** The task **
Only the lines from the start of the entries up to and including the line with "448x252 pixels." should be written out, exactly as they stand.

..............................

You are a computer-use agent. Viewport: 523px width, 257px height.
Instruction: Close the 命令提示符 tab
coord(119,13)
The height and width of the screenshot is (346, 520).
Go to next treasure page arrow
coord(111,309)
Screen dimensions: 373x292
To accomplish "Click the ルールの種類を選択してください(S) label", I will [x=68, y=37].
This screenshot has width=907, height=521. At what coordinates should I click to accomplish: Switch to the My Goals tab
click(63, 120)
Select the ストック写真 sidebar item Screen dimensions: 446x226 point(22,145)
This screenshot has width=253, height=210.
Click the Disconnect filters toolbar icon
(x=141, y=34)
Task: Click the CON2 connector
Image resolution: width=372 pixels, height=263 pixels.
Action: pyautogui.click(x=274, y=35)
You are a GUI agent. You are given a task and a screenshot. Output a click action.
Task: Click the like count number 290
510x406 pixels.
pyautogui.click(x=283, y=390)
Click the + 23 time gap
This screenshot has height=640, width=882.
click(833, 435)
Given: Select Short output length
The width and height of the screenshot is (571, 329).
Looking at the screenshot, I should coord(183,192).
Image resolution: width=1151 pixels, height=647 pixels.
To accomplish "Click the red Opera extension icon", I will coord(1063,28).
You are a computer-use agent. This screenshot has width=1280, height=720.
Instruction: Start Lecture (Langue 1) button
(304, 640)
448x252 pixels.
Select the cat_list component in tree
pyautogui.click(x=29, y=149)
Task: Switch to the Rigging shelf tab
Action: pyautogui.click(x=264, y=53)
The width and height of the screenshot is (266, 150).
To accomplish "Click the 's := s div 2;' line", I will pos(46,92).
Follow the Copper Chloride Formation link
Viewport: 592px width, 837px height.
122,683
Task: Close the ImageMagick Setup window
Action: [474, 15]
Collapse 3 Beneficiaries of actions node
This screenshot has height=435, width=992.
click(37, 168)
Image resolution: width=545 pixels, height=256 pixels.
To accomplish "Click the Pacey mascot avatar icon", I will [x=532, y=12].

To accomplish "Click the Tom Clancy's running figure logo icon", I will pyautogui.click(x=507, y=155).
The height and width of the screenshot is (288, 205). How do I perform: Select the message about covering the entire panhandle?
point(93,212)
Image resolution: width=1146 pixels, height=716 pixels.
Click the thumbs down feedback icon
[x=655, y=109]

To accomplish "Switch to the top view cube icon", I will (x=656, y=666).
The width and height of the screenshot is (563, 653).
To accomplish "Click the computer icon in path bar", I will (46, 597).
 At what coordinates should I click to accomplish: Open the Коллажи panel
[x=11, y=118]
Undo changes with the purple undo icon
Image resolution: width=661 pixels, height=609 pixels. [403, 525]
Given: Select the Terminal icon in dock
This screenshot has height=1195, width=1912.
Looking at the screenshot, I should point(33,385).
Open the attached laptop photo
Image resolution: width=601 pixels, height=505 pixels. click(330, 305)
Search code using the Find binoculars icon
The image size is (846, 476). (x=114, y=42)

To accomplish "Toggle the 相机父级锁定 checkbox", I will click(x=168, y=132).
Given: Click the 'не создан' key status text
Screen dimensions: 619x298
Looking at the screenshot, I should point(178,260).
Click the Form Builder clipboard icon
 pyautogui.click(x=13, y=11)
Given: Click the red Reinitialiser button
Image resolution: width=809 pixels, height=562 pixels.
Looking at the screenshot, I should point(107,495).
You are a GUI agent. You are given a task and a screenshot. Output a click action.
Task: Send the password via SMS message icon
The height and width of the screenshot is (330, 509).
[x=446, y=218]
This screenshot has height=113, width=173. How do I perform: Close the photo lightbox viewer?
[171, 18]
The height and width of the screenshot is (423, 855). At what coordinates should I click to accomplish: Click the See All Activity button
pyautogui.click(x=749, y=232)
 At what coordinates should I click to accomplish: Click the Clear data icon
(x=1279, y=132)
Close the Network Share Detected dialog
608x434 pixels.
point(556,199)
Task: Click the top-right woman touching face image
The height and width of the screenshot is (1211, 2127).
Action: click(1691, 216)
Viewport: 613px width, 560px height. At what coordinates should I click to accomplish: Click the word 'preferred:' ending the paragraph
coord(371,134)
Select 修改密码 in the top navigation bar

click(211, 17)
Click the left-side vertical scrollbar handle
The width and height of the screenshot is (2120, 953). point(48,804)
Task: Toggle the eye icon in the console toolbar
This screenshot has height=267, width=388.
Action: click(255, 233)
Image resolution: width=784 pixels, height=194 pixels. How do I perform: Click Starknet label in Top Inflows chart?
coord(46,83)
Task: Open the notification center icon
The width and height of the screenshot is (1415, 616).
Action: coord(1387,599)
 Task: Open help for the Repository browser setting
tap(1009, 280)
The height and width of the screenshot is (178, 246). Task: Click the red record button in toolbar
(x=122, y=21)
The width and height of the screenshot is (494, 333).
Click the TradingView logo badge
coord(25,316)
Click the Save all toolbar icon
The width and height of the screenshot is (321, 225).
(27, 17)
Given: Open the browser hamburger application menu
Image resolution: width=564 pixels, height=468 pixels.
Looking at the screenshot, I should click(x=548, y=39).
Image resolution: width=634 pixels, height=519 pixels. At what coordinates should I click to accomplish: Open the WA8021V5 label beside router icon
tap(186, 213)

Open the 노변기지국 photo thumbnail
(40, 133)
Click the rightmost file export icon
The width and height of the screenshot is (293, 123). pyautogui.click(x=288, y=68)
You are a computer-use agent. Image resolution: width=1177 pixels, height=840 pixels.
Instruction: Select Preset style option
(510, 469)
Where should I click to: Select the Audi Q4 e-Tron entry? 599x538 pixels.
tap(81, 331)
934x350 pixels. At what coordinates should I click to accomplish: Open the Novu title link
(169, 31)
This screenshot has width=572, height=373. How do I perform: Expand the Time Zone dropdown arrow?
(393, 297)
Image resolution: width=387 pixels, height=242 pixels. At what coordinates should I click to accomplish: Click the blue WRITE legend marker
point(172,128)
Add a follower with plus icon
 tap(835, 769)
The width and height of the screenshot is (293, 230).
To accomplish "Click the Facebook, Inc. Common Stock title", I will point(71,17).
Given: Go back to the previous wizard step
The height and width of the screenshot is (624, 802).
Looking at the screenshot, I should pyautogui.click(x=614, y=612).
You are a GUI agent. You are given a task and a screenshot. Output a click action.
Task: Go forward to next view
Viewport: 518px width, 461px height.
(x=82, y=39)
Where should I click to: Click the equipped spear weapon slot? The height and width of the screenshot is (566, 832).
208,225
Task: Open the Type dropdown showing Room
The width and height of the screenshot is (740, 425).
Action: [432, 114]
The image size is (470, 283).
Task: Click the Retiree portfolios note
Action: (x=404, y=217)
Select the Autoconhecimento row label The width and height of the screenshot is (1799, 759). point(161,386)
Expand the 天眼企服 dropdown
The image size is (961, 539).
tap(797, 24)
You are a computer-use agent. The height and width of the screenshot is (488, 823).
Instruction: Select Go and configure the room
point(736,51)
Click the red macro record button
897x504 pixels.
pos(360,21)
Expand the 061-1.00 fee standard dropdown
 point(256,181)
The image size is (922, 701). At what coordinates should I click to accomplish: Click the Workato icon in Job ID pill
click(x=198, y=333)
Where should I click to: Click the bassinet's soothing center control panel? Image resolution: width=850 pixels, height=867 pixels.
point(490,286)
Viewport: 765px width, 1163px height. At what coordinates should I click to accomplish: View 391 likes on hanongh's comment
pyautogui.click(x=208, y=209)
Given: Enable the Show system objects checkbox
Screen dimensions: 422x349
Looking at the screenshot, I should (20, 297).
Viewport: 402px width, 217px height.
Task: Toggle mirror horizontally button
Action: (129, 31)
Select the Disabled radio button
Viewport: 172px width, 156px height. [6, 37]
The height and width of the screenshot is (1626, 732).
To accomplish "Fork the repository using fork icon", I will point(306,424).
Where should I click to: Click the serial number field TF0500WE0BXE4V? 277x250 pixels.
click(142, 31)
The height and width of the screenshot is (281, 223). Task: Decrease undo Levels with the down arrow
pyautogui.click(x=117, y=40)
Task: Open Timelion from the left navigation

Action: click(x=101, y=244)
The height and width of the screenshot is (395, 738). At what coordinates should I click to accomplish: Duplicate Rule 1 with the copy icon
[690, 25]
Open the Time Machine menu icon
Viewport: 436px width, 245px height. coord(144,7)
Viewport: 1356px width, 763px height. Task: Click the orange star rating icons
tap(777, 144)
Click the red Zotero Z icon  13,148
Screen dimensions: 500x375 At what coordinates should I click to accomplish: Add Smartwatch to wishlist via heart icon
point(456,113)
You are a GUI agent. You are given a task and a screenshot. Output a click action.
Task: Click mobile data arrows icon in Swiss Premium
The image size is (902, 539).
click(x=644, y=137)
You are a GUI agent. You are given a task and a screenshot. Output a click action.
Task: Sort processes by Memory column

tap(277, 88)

..............................

** Completed task **
You are a computer-use agent. Viewport: 523px width, 257px height.
Instruction: Close the 命令提示符 tab
coord(119,13)
The height and width of the screenshot is (346, 520).
Go to next treasure page arrow
coord(111,309)
Screen dimensions: 373x292
To accomplish "Click the ルールの種類を選択してください(S) label", I will [x=68, y=37].
This screenshot has width=907, height=521. At what coordinates should I click to accomplish: Switch to the My Goals tab
click(63, 120)
Select the ストック写真 sidebar item Screen dimensions: 446x226 point(22,145)
This screenshot has width=253, height=210.
Click the Disconnect filters toolbar icon
(x=141, y=34)
Task: Click the CON2 connector
Image resolution: width=372 pixels, height=263 pixels.
Action: pyautogui.click(x=274, y=35)
You are a GUI agent. You are given a task and a screenshot. Output a click action.
Task: Click the like count number 290
510x406 pixels.
pyautogui.click(x=283, y=390)
Click the + 23 time gap
This screenshot has height=640, width=882.
click(833, 435)
Given: Select Short output length
The width and height of the screenshot is (571, 329).
Looking at the screenshot, I should coord(183,192).
Image resolution: width=1151 pixels, height=647 pixels.
To accomplish "Click the red Opera extension icon", I will coord(1063,28).
You are a computer-use agent. This screenshot has width=1280, height=720.
Instruction: Start Lecture (Langue 1) button
(304, 640)
448x252 pixels.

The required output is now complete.